Mulher vítima de violência poderá ter prioridade em processos administrativos
Priorizar o atendimento no setor público estadual para a pessoa em situação de violência doméstica ou familiar, que pode figurar como parte ou interessada, nos processos administrativos, conforme tipificado nos termos da Lei Federal 11.340/2006, a Lei Maria da Penha. Essa medida está prevista no Projeto de Lei (PL) 100/2026, da deputada Iriny Lopes (PT).
“Muitas vezes, o processo de reconstrução da vida exige que a mulher acione diversos serviços públicos simultaneamente. A necessidade de uma vaga em creche em um novo território para afastar os filhos do agressor, a solicitação de benefícios assistenciais ou a tramitação de prontuários de saúde são demandas que não podem aguardar meses em filas comuns”, exemplifica a autora do projeto.
A tramitação prioritária é abrangente e envolve atos ou diligências procedimentais, inclusive distribuição, publicação de despacho na imprensa oficial, intimações e procedimentos administrativos.

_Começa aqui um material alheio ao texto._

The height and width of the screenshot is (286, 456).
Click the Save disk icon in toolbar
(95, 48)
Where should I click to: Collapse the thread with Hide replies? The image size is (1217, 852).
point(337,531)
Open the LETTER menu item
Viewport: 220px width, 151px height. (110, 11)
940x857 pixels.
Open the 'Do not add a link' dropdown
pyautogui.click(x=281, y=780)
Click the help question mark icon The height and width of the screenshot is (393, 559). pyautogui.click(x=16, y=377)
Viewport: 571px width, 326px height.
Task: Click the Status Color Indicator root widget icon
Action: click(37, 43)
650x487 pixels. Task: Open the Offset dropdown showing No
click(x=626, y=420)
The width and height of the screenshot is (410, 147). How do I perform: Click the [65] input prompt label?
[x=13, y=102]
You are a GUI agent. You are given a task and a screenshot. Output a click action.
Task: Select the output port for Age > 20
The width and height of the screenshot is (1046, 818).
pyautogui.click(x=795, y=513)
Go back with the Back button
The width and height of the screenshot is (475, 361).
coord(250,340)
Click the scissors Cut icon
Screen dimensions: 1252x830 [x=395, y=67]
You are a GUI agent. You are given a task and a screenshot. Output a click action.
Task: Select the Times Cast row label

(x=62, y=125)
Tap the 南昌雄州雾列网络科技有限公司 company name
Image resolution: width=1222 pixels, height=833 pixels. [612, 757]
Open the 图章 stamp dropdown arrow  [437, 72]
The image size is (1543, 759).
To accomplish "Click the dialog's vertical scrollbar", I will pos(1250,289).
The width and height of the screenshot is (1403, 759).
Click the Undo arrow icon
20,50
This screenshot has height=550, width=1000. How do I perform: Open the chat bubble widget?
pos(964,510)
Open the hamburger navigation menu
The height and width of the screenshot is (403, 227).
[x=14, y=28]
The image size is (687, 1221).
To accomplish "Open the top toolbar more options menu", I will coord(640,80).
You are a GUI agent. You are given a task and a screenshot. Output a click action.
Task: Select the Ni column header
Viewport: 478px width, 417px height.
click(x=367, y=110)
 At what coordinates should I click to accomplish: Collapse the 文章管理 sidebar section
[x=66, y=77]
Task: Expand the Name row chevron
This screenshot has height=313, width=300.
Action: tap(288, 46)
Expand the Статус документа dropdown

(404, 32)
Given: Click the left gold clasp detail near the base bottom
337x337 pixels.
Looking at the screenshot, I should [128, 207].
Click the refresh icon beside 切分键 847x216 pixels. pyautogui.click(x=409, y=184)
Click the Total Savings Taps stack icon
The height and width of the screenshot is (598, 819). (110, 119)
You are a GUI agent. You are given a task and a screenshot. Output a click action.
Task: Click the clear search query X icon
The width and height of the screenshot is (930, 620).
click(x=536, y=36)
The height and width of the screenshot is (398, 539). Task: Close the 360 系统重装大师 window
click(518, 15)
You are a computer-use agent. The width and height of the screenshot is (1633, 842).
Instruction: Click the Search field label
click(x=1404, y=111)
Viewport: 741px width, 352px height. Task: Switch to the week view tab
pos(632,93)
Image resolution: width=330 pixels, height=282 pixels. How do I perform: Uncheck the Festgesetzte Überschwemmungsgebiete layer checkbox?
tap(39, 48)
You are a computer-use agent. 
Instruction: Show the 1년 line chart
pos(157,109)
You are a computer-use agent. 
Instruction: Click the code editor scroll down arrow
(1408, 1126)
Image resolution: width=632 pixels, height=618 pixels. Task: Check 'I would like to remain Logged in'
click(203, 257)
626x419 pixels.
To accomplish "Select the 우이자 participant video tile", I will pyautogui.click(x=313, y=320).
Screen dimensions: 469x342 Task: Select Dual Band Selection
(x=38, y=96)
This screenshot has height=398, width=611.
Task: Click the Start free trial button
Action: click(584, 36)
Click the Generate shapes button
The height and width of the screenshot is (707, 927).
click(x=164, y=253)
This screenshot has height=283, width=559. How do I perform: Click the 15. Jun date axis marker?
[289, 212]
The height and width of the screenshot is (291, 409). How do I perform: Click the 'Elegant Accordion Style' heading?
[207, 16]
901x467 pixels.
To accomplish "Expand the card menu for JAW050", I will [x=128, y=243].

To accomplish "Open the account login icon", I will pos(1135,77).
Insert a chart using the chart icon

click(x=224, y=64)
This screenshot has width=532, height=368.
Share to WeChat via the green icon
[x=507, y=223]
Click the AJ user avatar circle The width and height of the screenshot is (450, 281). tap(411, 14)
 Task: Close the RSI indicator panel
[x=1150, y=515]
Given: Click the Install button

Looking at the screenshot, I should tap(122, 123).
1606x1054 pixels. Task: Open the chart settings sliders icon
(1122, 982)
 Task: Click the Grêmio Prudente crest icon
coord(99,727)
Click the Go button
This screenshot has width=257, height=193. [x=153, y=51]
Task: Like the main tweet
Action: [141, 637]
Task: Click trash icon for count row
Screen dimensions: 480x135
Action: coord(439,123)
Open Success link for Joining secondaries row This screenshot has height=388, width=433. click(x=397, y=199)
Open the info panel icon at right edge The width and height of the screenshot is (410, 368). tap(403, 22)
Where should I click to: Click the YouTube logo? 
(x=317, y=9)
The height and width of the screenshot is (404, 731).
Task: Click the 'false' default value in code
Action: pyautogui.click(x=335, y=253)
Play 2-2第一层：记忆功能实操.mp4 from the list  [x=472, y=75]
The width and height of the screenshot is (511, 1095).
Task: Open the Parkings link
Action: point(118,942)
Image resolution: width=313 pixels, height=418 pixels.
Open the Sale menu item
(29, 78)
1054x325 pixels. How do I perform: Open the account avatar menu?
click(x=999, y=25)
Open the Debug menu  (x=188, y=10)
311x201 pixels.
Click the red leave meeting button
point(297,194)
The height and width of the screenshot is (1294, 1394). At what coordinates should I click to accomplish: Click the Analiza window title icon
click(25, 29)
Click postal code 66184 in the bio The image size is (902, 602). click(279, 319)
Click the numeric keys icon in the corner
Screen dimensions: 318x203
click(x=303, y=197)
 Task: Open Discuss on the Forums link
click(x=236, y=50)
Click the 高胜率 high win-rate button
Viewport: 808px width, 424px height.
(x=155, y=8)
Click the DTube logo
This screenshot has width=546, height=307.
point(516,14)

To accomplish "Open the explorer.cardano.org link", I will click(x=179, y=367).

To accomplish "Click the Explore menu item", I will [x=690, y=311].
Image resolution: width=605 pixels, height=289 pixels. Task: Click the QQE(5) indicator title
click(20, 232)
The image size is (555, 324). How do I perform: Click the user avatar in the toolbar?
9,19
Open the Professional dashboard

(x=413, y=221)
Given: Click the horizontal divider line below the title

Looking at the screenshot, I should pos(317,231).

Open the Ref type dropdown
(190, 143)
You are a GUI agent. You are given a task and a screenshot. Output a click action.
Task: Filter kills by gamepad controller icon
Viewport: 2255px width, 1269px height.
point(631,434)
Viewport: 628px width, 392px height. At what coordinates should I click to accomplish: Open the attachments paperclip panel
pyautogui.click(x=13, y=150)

Para a solicitação do atendimento prioritário, a proposta exige a apresentação de cópia do boletim de ocorrência ou de qualquer outro documento expedido pela Delegacia da Mulher, cópia de exame de corpo delito e da queixa-crime ou do pedido de medida protetiva.
A interessada deve requerer o benefício à autoridade administrativa competente para decidir o procedimento. Assegurado o direito, não haverá necessidade de nova apresentação de documentos no período de dois anos, a não ser em caso de medida protetiva expirada ou que o processo não tenha decisão definitiva.
Na justificativa do projeto, a deputada fala da necessidade de o Estado dar respostas ágeis e eficazes às mulheres que enfrentam a ruptura do ciclo de violência doméstica e familiar. “Compreendemos que a violência de gênero não se esgota na agressão física; ela se perpetua na dependência econômica, na insegurança habitacional e, muitas vezes, em uma burocracia estatal que ignora a urgência de quem corre risco de morte. Para uma mulher nessa situação, o tempo não é apenas um detalhe administrativo, mas o fator que separa a sobrevivência da tragédia”, afirma Iriny.
Análise
O projeto foi encaminhado para a análise das comissões de Justiça, Defesa dos Direitos Humanos, Segurança e Finanças.
Acompanhe o andamento do PL 100/2026
Por se tratarem de matérias correlatas, outras duas iniciativas foram juntadas ao projeto da deputada Iriny Lopes: o 108/2026, de Denninho Silva (União), trata da prioridade e a flexibilização de requisitos para inclusão de mulheres em situação de violência doméstica e familiar nos programas habitacionais de interesse social no âmbito do Estado; e o 118/2026, da deputada Camila Valadão (Psol), que prevê a tramitação prioritária dos processos administrativos que figurem como parte ou interessada a pessoa em situação de violência doméstica e familiar.